Evangelio del día 3 de agosoto 2022

Evangelio del día

Cita del evangelio del día: Mt 15,21-28

En aquel tiempo, Jesús se retiró hacia la región de Tiro y de Sidón. En esto, una mujer cananea, que había salido de aquel territorio, gritaba diciendo: «¡Ten piedad de mí, Señor, hijo de David! Mi hija está malamente endemoniada». Pero Él no le respondió palabra. Sus discípulos, acercándose, le rogaban: «Concédeselo, que viene gritando detrás de nosotros». Respondió Él: «No he sido enviado más que a las ovejas perdidas de la casa de Israel». Ella, no obstante, vino a postrarse ante Él y le dijo: «¡Señor, socórreme!». Él respondió: «No está bien tomar el pan de los hijos y echárselo a los perritos». «Sí, Señor -repuso ella-, pero también los perritos comen de las migajas que caen de la mesa de sus amos». Entonces Jesús le respondió: «Mujer, grande es tu fe; que te suceda como deseas». Y desde aquel momento quedó curada su hija.

Comentario del evangelio del día por San Hilario de Poitiers:

Esta Cananea pagana no necesita para ella más curación, ya que confiesa a Cristo como el Señor e Hijo de David, pero ella pide ayuda para su hija, es decir para la muchedumbre pagana, prisionera por la dominación de espíritus impuros.
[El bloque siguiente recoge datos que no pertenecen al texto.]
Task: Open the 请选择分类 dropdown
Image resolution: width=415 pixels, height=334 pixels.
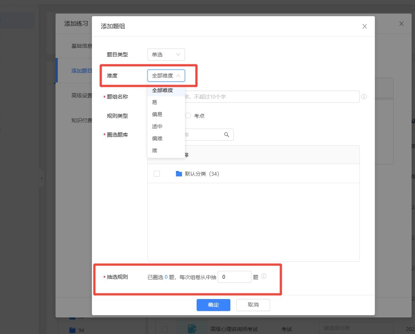Action: (356, 328)
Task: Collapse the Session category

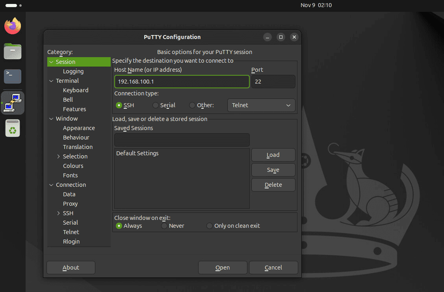Action: click(x=52, y=62)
El Señor se calla, guardando por su silencio el privilegio de la salvación a Israel… Llevando en él el misterio de la voluntad del Padre, responde que ha sido enviado a las ovejas perdidas de Israel, para que quedara claro, que la hija de la Cananea es el símbolo de la Iglesia… No se trata de que la salvación no sea dada también a los paganos, sino que el Señor había venido «para los suyos y en su casa» (Jn 1,11), y guarda las primicias de la fe para este pueblo del que había salido, después el resto deberá ser salvado por la predicación de los apóstoles…
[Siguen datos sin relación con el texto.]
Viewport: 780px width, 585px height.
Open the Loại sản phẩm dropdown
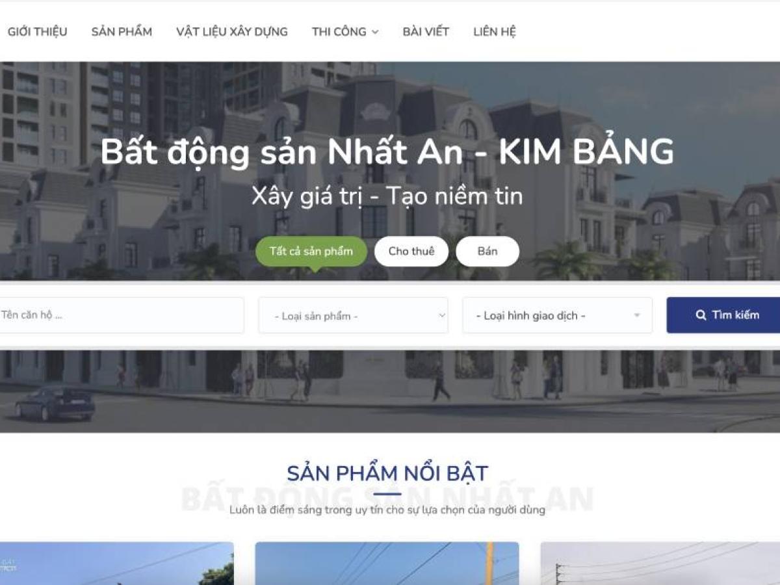(x=353, y=316)
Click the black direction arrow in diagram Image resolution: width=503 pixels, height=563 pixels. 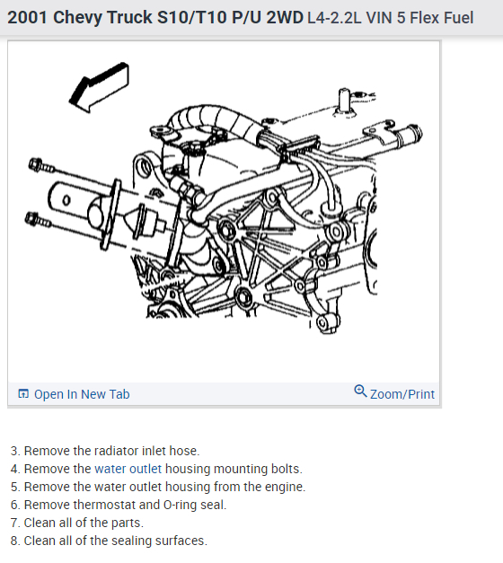pos(99,87)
Y para que comprendamos que el silencio del Señor proviene de la consideración del tiempo y no de un obstáculo puesto por él, añade: «¡Mujer, qué grande es tu fe!» Quería decir que esta mujer, conocedora de su salvación, tenía fe – o lo que es mejor todavía – en la alianza de los paganos, ya cercana, por su fe, serán liberados como la niña de toda forma de dominación de los espíritus impuros. Y la confirmación de esto llega: en efecto, después de la representación del pueblo pagano en la hija de la Cananea, hombres aquejados de diversas enfermedades son presentados al Señor por la muchedumbre, sobre la montaña (Mt 15,30). Son hombres descreídos, es decir enfermos, que son traídos por creyentes a la adoración y prosternación y a quienes se les devuelve la salvación con vistas a acoger, estudiar, y seguir a Dios.